A new initiative is aimed at connecting with people in their own communities and ensuring everyone is able to go for gold when it comes to the common-health.

NHS Fife will take its patient feedback message into communities, including those traditionally considered as being more 'hard to reach', and provide them with the information they need to engage with, inform, and shape the health board. From 

Saturday 20 September, the initiative will visit various locations across the region, including Fife College, Kirkcaldy Polish Club, an interfaith gathering, and the Kingdom and Kingsgate Shopping centres. There will also be sessions at hospitals 
across Fife to advise staff members how they can feedback their experiences and opinions.

The initiative has been devised in response to the recent Listening and Learning report by Healthcare Improvement Scotland, which found that patients throughout the country are often unsure as to how they can effectively communicate with the NHS. However, engaging with NHS Fife can be done on numerous platforms, such as the independent feedback platform Patient Opinion, the patient relations team, the complaints process, or even simple one-to-one comments.

As well as the provision of patient feedback information, the common-health visits will provide an opportunity to take part in a series of health promotion activities, such as blood pressure, cholesterol, and general mini-health checks. There will also be sessions aimed at finding out how patients would prefer to communicate with NHS Fife going forward.

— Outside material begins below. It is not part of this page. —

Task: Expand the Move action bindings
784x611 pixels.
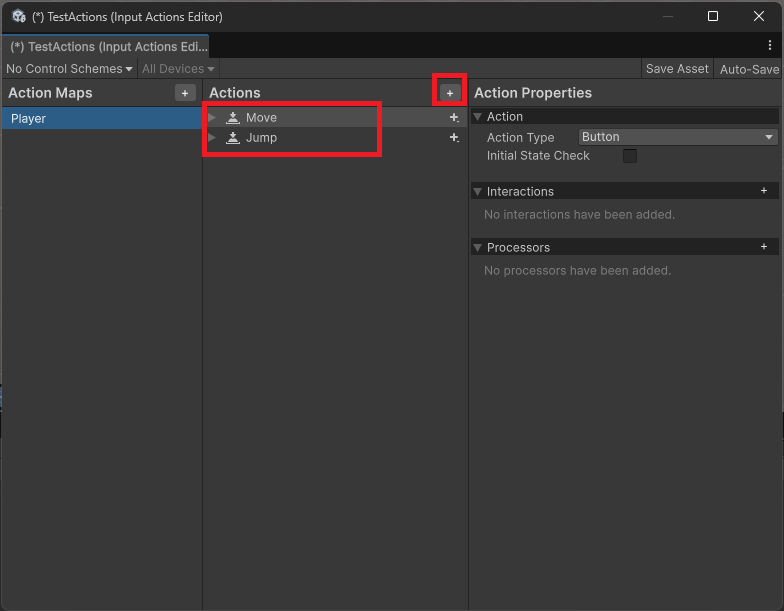Action: click(212, 118)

Commenting, Director of Nursing at NHS Fife, Professor Scott McLean, said:

"The initiative will work and engage with communities to improve health and wellbeing across Fife and highlight the numerous ways that everyone who uses the health service can communicate their experiences, both good and bad.

"If patients have the confidence to provide feedback, and they know how to channel it, this encourages them to put forward potential solutions to any issues they may perceive and, ultimately, improve the patient experience for everyone. NHS Fife 
prides itself on being an organisation that listens to its patients and values their opinions and we are actively involved in a number of initiatives, such as Patient Opinion, that demonstrate this commitment."

Professor McLean added:

"I am particularly pleased that this campaign is targeting communities that include patients who may find it difficult to feedback, through factors such as cultural or language barriers. However, all of the feedback we receive is invaluable and it is important that we receive input from all sections of society; this way we can shape the health board to truly reflect the needs of everyone living in Fife."